Under normal circumstances I'd agree. However the 1st question I'd have is, why is this guy carrying a gun? I think it's perfectly reasonable for anyone in a high profile occupation with plenty of $$$ to carry a weapon in public for protection. The 2nd question I'd have is why did he brandish the weapon? Had he not would we have read about him being robbed at gunpoint himself or even worse, shot? I don't go to night clubs anymore but plenty of folks do and behave themselves and are upright members of the community.

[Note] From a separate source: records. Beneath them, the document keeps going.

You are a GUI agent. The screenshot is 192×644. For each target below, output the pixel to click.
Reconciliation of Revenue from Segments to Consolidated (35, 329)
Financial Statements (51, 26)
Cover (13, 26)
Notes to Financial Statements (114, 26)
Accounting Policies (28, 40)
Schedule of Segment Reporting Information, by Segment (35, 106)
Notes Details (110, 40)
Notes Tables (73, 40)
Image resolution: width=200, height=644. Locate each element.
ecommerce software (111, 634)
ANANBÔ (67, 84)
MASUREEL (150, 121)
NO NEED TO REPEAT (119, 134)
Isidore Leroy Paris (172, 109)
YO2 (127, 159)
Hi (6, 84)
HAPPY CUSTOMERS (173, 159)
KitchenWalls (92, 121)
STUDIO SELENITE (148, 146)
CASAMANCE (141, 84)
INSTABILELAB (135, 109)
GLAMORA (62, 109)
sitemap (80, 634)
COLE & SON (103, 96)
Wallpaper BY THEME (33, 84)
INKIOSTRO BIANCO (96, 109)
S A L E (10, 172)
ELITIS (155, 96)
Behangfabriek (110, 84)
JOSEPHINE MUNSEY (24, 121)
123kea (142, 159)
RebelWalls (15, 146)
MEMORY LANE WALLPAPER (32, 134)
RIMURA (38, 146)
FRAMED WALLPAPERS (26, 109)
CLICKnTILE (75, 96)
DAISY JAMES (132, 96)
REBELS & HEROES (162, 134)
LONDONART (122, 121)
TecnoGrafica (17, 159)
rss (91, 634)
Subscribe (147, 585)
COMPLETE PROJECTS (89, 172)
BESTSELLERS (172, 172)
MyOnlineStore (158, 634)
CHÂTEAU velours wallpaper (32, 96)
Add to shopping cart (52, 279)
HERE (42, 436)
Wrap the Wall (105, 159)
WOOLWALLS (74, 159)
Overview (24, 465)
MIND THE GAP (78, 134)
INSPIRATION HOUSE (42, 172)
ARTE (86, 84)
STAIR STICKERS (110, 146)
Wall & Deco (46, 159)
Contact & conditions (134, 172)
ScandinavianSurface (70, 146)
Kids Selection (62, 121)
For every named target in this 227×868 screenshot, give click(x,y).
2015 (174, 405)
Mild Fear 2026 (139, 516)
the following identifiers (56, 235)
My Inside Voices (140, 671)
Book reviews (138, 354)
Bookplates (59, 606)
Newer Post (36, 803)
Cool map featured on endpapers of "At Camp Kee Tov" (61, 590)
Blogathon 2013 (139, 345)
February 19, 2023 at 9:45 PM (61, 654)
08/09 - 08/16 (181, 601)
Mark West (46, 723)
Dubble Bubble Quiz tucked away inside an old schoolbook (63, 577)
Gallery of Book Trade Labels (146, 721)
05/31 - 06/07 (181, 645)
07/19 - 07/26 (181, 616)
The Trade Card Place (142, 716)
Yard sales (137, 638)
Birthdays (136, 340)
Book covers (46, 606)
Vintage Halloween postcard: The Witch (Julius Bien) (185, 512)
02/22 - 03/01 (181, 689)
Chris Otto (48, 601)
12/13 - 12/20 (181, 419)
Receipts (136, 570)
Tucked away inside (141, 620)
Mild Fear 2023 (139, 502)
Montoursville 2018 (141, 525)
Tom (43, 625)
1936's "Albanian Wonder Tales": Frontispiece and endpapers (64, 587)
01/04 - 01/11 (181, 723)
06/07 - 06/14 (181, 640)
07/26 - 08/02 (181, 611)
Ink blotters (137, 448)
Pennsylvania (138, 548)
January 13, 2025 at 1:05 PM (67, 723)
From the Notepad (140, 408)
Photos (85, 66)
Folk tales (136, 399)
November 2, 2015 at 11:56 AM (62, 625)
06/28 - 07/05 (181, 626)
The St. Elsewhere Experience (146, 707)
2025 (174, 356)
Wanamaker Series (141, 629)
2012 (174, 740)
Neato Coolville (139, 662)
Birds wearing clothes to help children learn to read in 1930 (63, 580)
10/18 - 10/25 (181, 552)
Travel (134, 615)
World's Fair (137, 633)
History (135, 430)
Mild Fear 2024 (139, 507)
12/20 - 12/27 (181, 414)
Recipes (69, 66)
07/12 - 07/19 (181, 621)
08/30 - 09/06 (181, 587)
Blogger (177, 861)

However I recall once upon a time I was at such an establishment and things blew up so to speak. I was with a friend and we were playing pool. He was leaning against a video game waiting on his turn when out of nowhere a guy flat lays him out with a punch and went running from the scene with a friend. Well, chaos ensued and we all shuffled outside and I had a guy actually pull a chainsaw out of his backseat, start it up and come right at me for no good reason at all. Needless to say I got out of the ordeal but had I been "strapped" as they say I may have pulled it out for intimidation (I was in my early 20"s). Thank god I never carried a gun, don't believe in them for myself. But I don't think I'd label him anything after one foolish incident in his early 20's.

wolfboy
11-20-2009, 10:14 AM
Under normal circumstances I'd agree. However the 1st question I'd have is, why is this guy carrying a gun? I think it's perfectly reasonable for anyone in a high profile occupation with plenty of $$$ to carry a weapon in public for protection. The 2nd question I'd have is why did he brandish the weapon? Had he not would we have read about him being robbed at gunpoint himself or even worse, shot? I don't go to night clubs anymore but plenty of folks do and behave themselves and are upright members of the community.

The fact that he carried a weapon into a night club brought him into the realm of illegal behavior under OH law. It doesn't matter that he was high profile or had plenty of money. If he was concerned for his safety, he could have hired a body guard that could have LEGALLY carried a firearm into the night club.

I've enjoyed the spirited discussion, but it's way off topic from the original post. I think we'll just have to agree to disagree here.